**Directive**: The passage below on the 2016 presidential election describes resentment against modern urban life. List every feature of that life the passage names.

**Source document**:
::::::::

DONALD TRUMP WAS ELECTED PRESIDENT in the early hours of November 9, 2016. I was shuffling and reshuffling a pack of cards, endlessly, because I needed something to do with my hands. Political commentators on the news were talking about the revolt of the white working class, the unexpected and frightening outcry of rural America. In the days afterward, every article I read seemed to present a theory about why what happened had happened. The underlying claim to many of these theories had to do with a deep undercurrent of resentment against the bloom of modern urban life––its excess of money, its liberal education, its identity politics. Outside of America’s urban centers, it was suggested, people had a different idea of what constituted the “real world”––”real” men and women accomplished “real” work with “real” hands. We saw that the divide between rural and urban was about social politics more than geography, and we saw that it was becoming stunningly bitter. And I felt bitter too. Running through the Alabama hills, the trees changing color above me and the breeze whistling through the stillness, I knew was also running through a red state where each Trump/Pence sign that I passed reminded me of the rural myth in which so many Trump voters believed.

::::::::

**Supplied material**:
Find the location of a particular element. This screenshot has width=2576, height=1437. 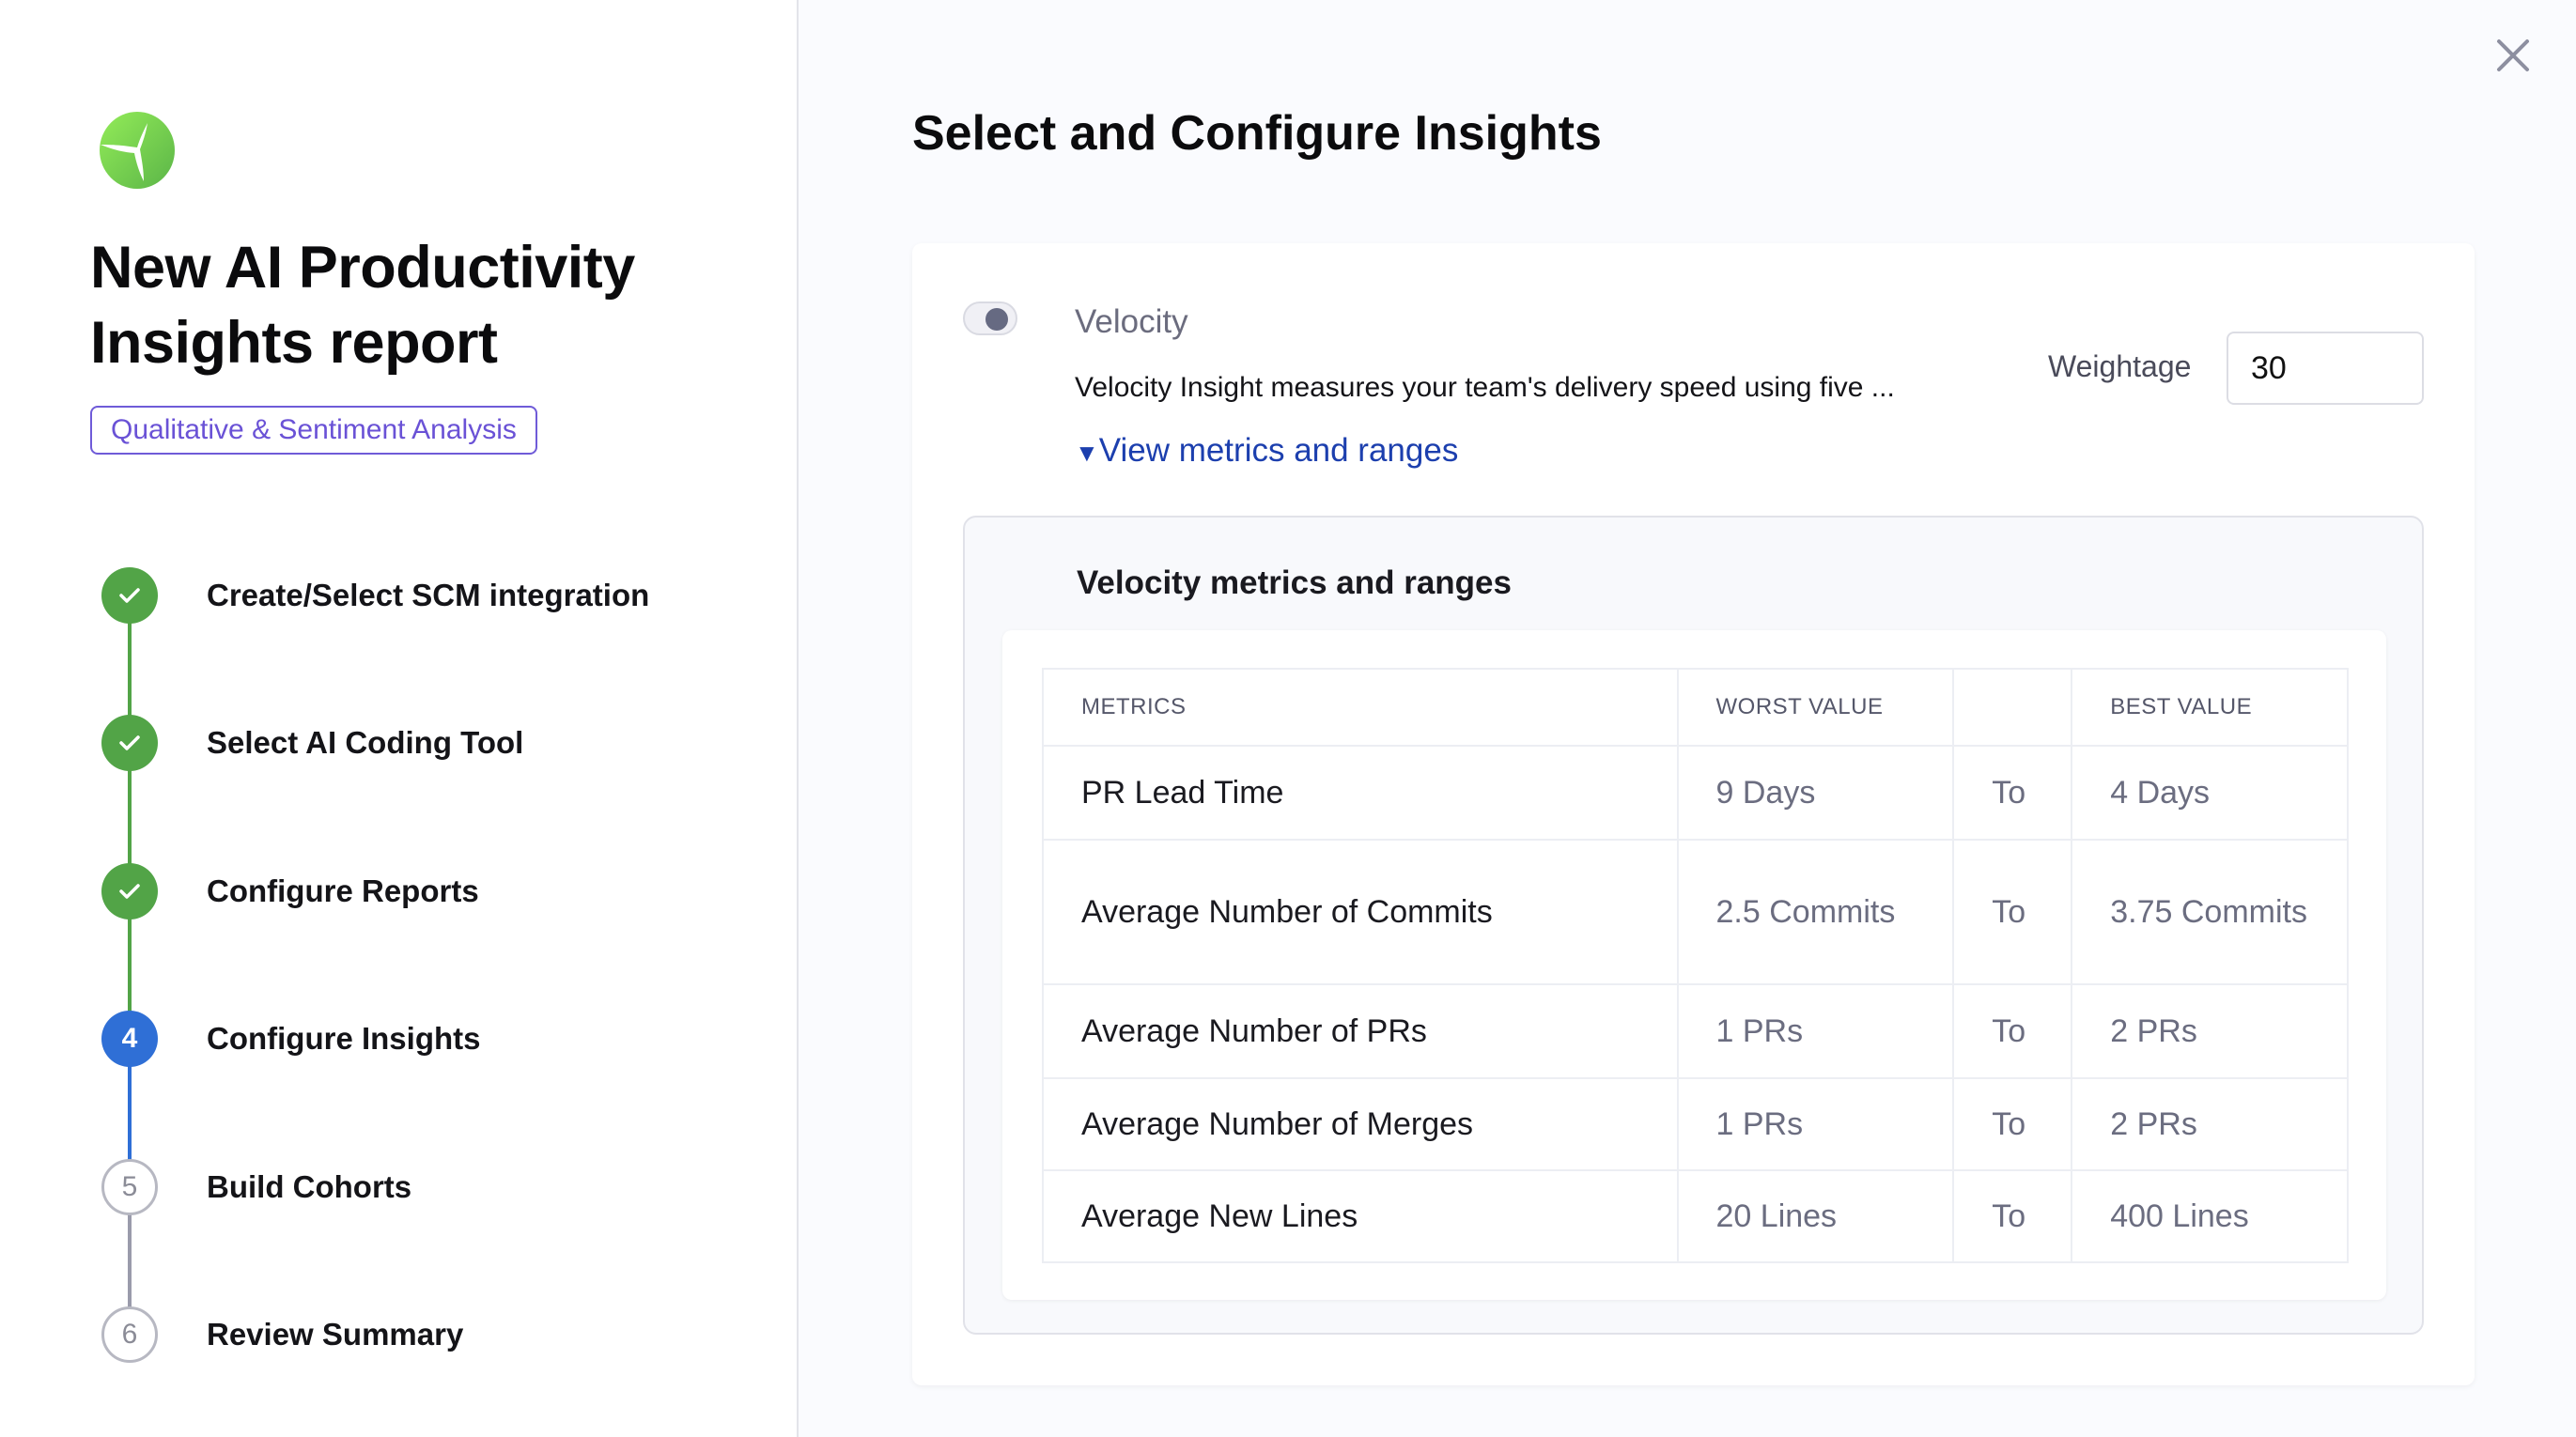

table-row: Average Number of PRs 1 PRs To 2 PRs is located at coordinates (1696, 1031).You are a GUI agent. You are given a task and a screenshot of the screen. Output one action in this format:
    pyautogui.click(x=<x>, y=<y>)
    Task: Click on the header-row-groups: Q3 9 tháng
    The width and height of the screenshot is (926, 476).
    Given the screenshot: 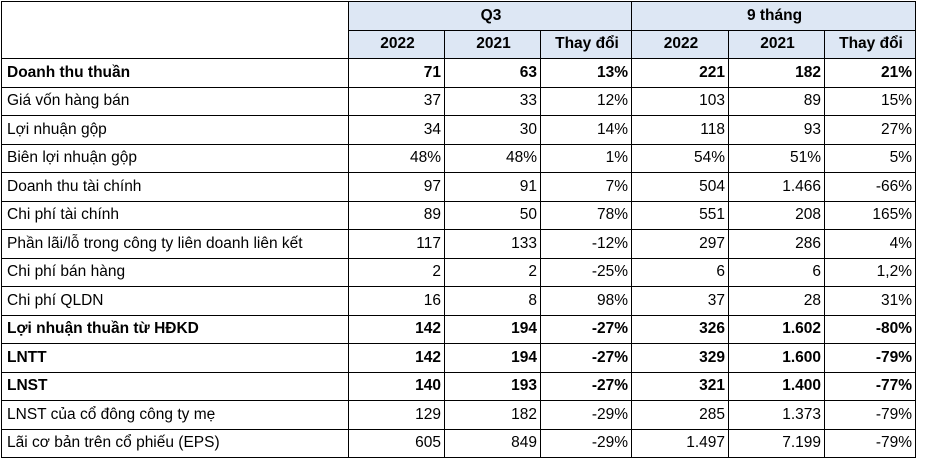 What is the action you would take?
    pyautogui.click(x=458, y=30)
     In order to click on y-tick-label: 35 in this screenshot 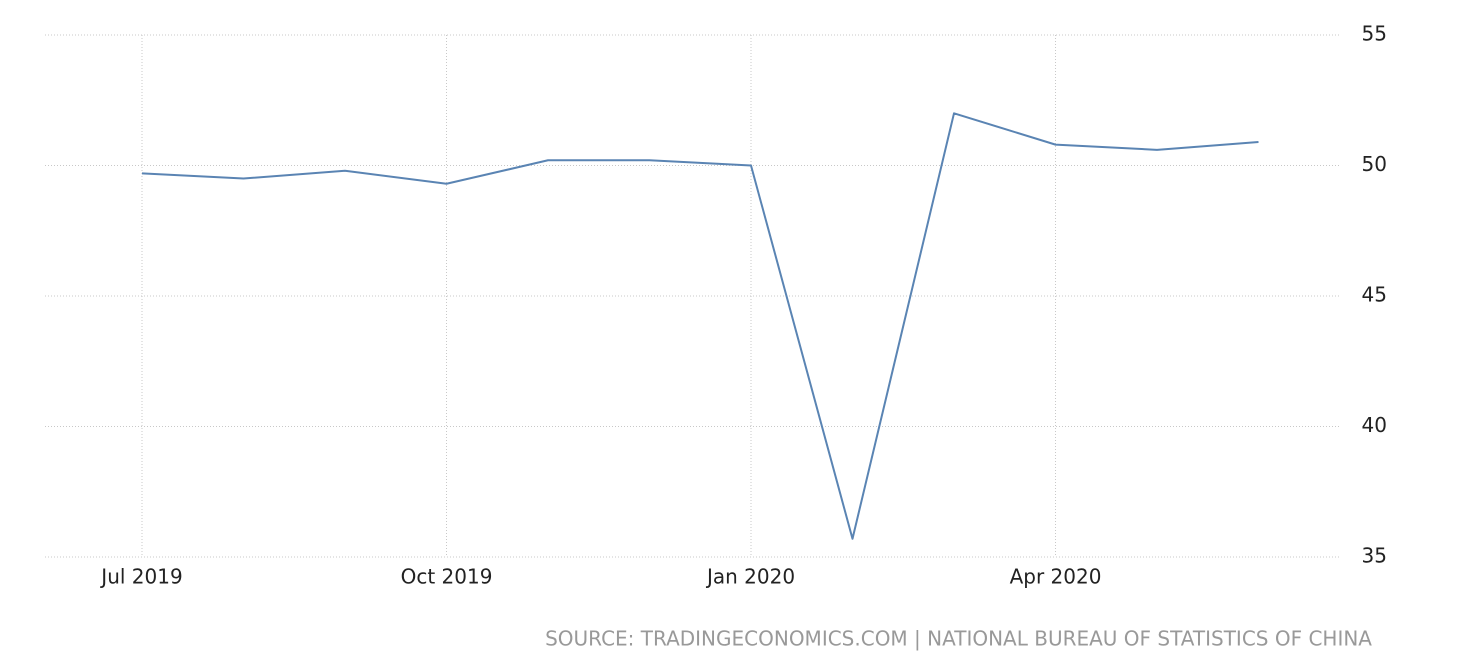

::::::::

**Reply**:
- its excess of money
- its liberal education
- its identity politics